Alright, before we begin, I’d like for you to know, I write this for me. Not for you. Throughout my life I’ve made countless mistakes, I’ve made constant choices, and I’ve made constant…corrections…I write this so I’ll never forget my past, which burdens me such. I know of many who have a sadder life than mine, but they were born into it. To them, suffering was life, and happiness was just a break from it. I had no way of preparing for the pain I received…I write this so I’ll always know what I’ve done, and to know what I’ll never do again…But I suppose you don’t care about that…Very well, I suppose I’ve wasted enough of your time…I suppose I’ll begin…
Spectrum’s Truth
I wasn’t like a lot of other fillies when I was young. I was born into wealth. Born into a family of patrons of the arts, supporters and creators alike, I was thought to be above the rest when I was born, before anybody could even know me, or my name.
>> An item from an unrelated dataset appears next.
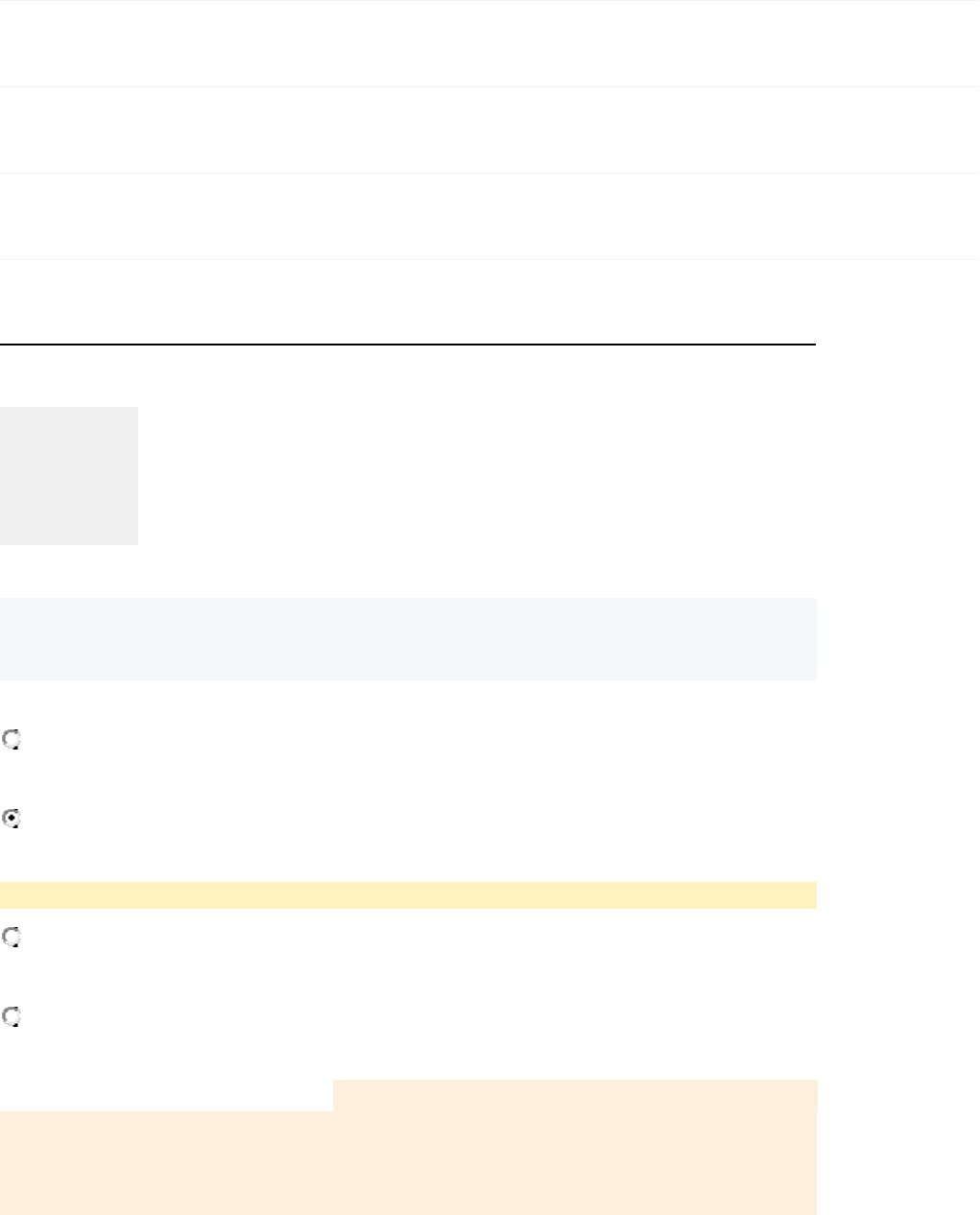
Task: Click the first blank row at the top
Action: [x=490, y=43]
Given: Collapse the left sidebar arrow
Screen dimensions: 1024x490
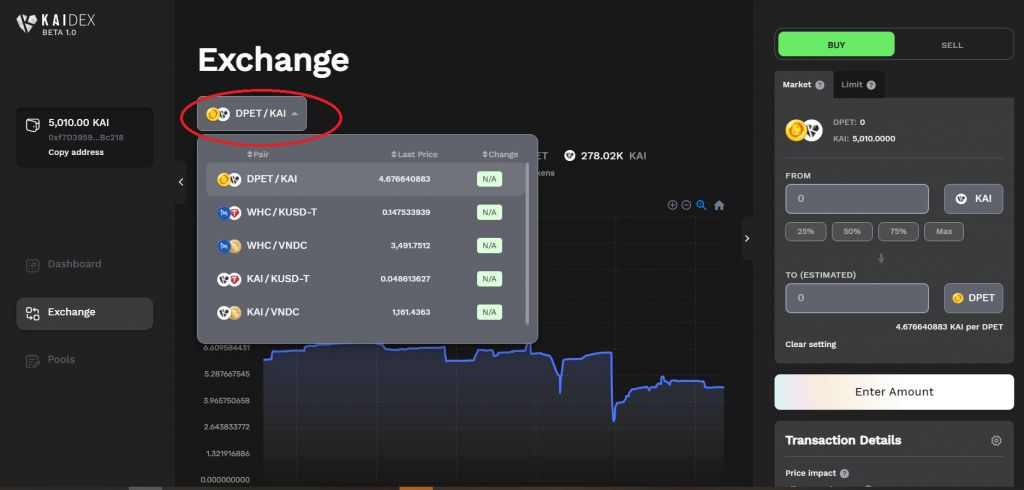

I had three sisters and two brothers, as my parents said, ‘More people means a higher success rate.’ …when I was a child, I thought nothing of this…It took a long time for me to understand that they thought of me, their daughter, as a mere pawn to use to their own advantage. Before I understood, I went along with it. Bing rich, it was a nice life, though it lacked emotion. I had what I could want, my siblings as well. I went to the most exclusive art school in all of equestrian, but the colors all seemed grey to me…no matter who was there…or who talked to me…or whoever would guide my brush…I was utterly….alone…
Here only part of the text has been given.